# Oregon Foodstamps//Expiring



## bryce (Dec 29, 2009)

My Oregon stamps are up at the end of this month, and I've got a bit left on 'em. Anyone know if that means they just won't be refilled? Or are the dollars I have left going to disappear? I'd like to make them last if I can but would rather spend them if the money's going away.


----------



## marc (Dec 29, 2009)

im pretty sure when i got mine in portland they told me whatevers left rollsover. i still have 30 bucks on mine so i guess ill see if they rollover in a few days


----------



## IBRRHOBO (Dec 29, 2009)

ArrowInOre said:


> Been getting food stamps for almost 20 years, and my experience with them, since they went to EBT, and not the paper version, is that after they roll over the first month it's all good, but if they are not touched after the second month (January stamps are still there by March 1st) they system tend to wipe them off....See the system (the tech side of it) assumes that you are no longer in posesion of the card or no longer need the stamps, so they automatically, in some cases, shut off the card....Just fuckin use them, that's what they are for... If oyu wanna keep getting them, just re-cert asap....Or learn to live dumpstered din din, LOL



by in large this is correct. the reason they cut off (generally your third UNTOUCHED month) is legislative (fiduciary reasons which would bore everyone). 

widerstand is dead on in that you could call anonymously and ask; you'd be tipping your hat if u give them ur name.

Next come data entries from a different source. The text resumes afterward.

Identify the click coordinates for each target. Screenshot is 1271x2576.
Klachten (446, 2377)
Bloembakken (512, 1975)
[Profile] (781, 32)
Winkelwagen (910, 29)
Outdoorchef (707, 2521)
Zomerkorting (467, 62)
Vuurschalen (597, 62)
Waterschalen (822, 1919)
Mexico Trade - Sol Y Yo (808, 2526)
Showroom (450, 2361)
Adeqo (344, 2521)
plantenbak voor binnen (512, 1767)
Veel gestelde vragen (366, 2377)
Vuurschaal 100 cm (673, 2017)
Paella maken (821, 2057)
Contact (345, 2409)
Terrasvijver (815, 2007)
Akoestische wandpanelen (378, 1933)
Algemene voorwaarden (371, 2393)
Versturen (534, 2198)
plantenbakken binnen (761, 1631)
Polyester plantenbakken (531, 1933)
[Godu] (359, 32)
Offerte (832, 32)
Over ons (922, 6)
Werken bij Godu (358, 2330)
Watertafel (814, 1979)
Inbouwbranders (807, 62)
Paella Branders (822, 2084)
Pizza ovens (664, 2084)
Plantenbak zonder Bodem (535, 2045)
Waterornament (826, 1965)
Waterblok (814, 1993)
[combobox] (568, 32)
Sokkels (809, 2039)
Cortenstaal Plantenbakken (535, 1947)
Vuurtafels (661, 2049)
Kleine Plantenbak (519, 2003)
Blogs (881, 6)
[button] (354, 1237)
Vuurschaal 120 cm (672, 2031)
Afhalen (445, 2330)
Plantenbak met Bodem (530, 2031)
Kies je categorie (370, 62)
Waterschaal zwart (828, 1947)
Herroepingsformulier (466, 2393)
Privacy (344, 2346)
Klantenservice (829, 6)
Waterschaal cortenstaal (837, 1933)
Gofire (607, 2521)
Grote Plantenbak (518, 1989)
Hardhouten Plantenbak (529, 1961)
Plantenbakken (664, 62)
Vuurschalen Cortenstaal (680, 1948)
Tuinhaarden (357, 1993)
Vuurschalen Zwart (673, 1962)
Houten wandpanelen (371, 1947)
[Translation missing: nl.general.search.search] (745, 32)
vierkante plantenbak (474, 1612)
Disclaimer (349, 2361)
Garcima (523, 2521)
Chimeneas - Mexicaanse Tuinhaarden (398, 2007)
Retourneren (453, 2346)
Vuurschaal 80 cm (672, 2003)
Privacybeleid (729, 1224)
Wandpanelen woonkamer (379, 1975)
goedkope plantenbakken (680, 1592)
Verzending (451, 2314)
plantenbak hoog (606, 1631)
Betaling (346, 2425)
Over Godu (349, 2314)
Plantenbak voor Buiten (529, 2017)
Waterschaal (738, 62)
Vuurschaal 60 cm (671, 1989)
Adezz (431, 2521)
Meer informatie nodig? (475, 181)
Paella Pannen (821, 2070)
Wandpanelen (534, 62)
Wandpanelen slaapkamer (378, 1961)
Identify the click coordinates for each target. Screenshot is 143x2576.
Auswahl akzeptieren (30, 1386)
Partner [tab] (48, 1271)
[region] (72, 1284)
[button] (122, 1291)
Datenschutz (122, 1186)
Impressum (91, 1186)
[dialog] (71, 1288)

here's the deal: food stamps are federally funded, but state allocated. in a nutshell what this means is that much in the same way federal districts exist (take the judiciary for example) so do DHHS districts exist. now, you could double clutch multiple states AS LONG as it is w/in the same 30 days and there was a district in between (you can look all this up in the Federal Register if you're bored). at 31+ days your 'state' allocation now is forwarded to the fed in baltimore and enters into a national registry, so when you go to apply ANYWHERE your case(s) will key up. another way to understand this is in the criminal system there is a deal called the Interstate Agreement on Detainers (IADA). each state chooses whether or not to enter into an agreement w/another state to share (in this case) information on DHHS material(s).

recert your case and move on about your business.


----------



## Squid (Dec 31, 2009)

I definatly lost my Lousiana card for about 6 months and then got a new one, and had over $1,000 in food stamps on it last winter. I figuire it just depends on if they decide to shut your's off. I also had an Indiana card I didn't use for a while and it added up to around $500, and neither card had the value deleted after they stopped adding more. Not to be an asshole though by contradicting previous statements, just my experience.


----------